I'm trying to append each row of a DataFrame separately. Each row has Series and Scalar values. an example of a row would be
row = {'col1': 1, 'col2':'blah', 'col3': pd.Series(['first', 'second'])}
When I create a DataFrame from this, it looks like this
df = pd.DataFrame(row)
df
col1 col2 col3
0 1 blah first
1 1 blah second
This is what I want. The scalar values are repeated which is good. Now, some of my rows have empty Series for the column, as such:
another_row = {'col1': 45, 'col2':'more blah', 'col3': pd.Series([], dtype='object')}
When I create a new DataFrame in order to concat the two, like so
second_df = pd.DataFrame(another_row)
I get back an empty DataFrame. Which is not what I'm looking for.
>>> second_df = pd.DataFrame({'col1': 45, 'col2':'more blah', 'col3': pd.Series([], dtype='object')})
>>> second_df
Empty DataFrame
Columns: [col1, col2, col3]
Index: []
>>>
What I'm actually after is something like this
>>> second_df
>>>
col1 col2 col3
0 45 'more blah' NaN
Or something like that. Basically, I don't want the entire row to be dropped on the floor, I want the empty Series to be represented by None or NaN or something.

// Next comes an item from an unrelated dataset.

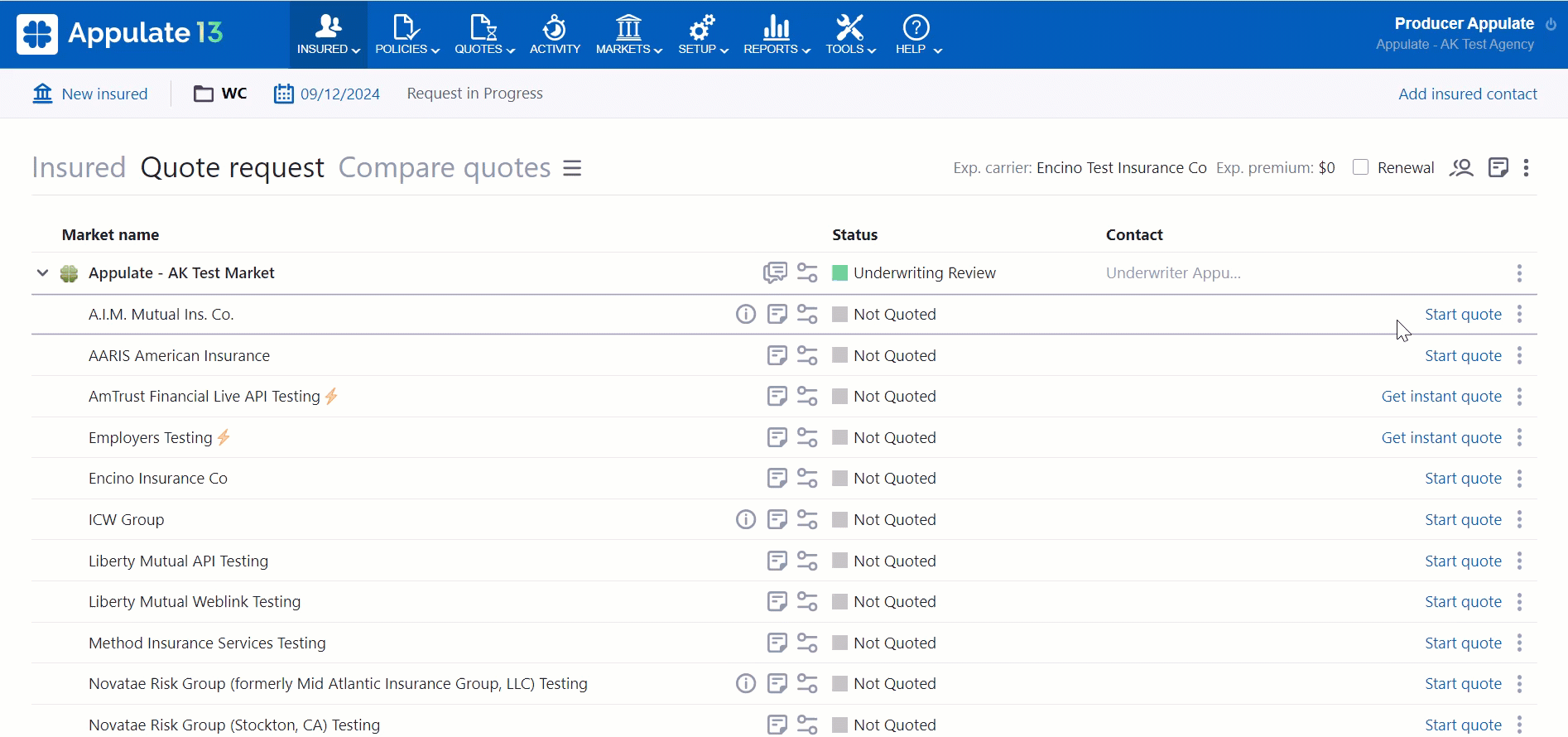Click the green Underwriting Review status square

I don't get any errors, and nothing warns me that anything is out of the ordinary, so I have no idea why the df is behaving like this.

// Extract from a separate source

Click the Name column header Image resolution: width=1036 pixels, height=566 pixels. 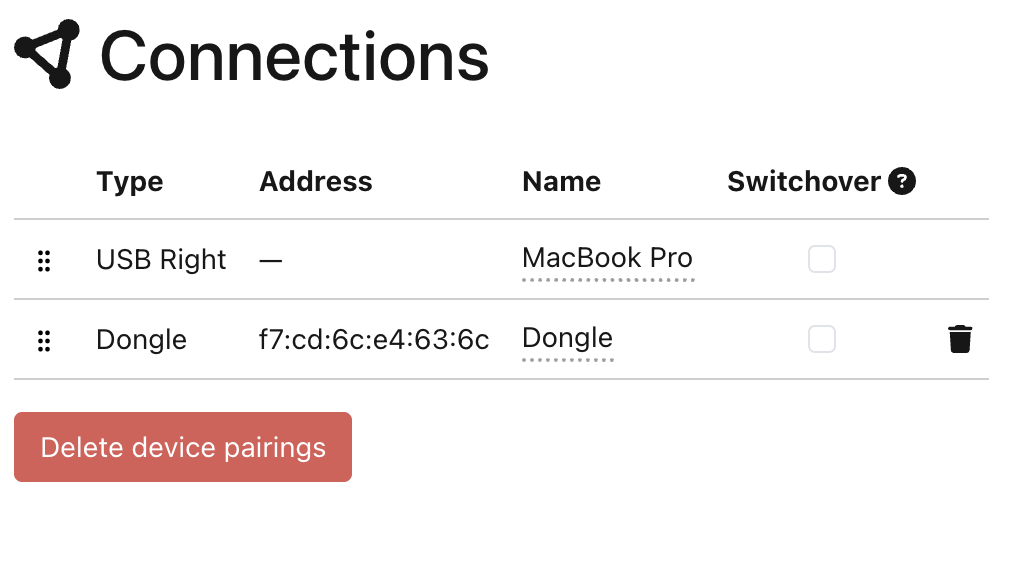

CodePudding user response:
You could pass an index to make it work (and get the dataframe with NaN
in the third column):
another_row = {'col1': 45, 'col2':'more blah', 'col3': pd.Series([], dtype='object')}
second_df = pd.DataFrame(another_row, index=[0])

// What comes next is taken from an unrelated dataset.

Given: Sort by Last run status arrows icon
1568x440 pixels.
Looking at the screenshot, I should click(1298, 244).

When passing all scalars and a Series, the number of rows is determined by the length of the Series – if the length is zero, so is the number of rows. You could pass singleton lists instead of scalars so the number of rows is no longer zero:
another_row = {'col1': [45], 'col2': ['more blah'], 'col3': [np.nan]}
second_df = pd.DataFrame(another_row)
Alternatively, pass all scalars and an index like above,
another_row = {'col1': 45, 'col2': 'more blah', 'col3': np.nan}
second_df = pd.DataFrame(another_row, index=[0])
but I'd probably just do
second_df = pd.DataFrame([[45, 'more blah', np.nan]],
columns=['col1', 'col2', 'col3'])
CodePudding user response:
Ultimately, I reworked my code to avoid having this problem. My solution is as follows:
I have a function do_data_stuff()
and it used to return a pandas series, but now I have changed it to return
- a series if there's stuff in it
Series([1, 2, 3])
- or nan if it would be empty
np.nan
.
A side effect of going with this approach was that the DataFrame requires an index if only scalars are passed. "ValueError: If using all scalar values, you must pass an index"
So I can't pass index=[0]
hard coded like that because I wanted the DF to have the series determine the number of rows in the DF automatically.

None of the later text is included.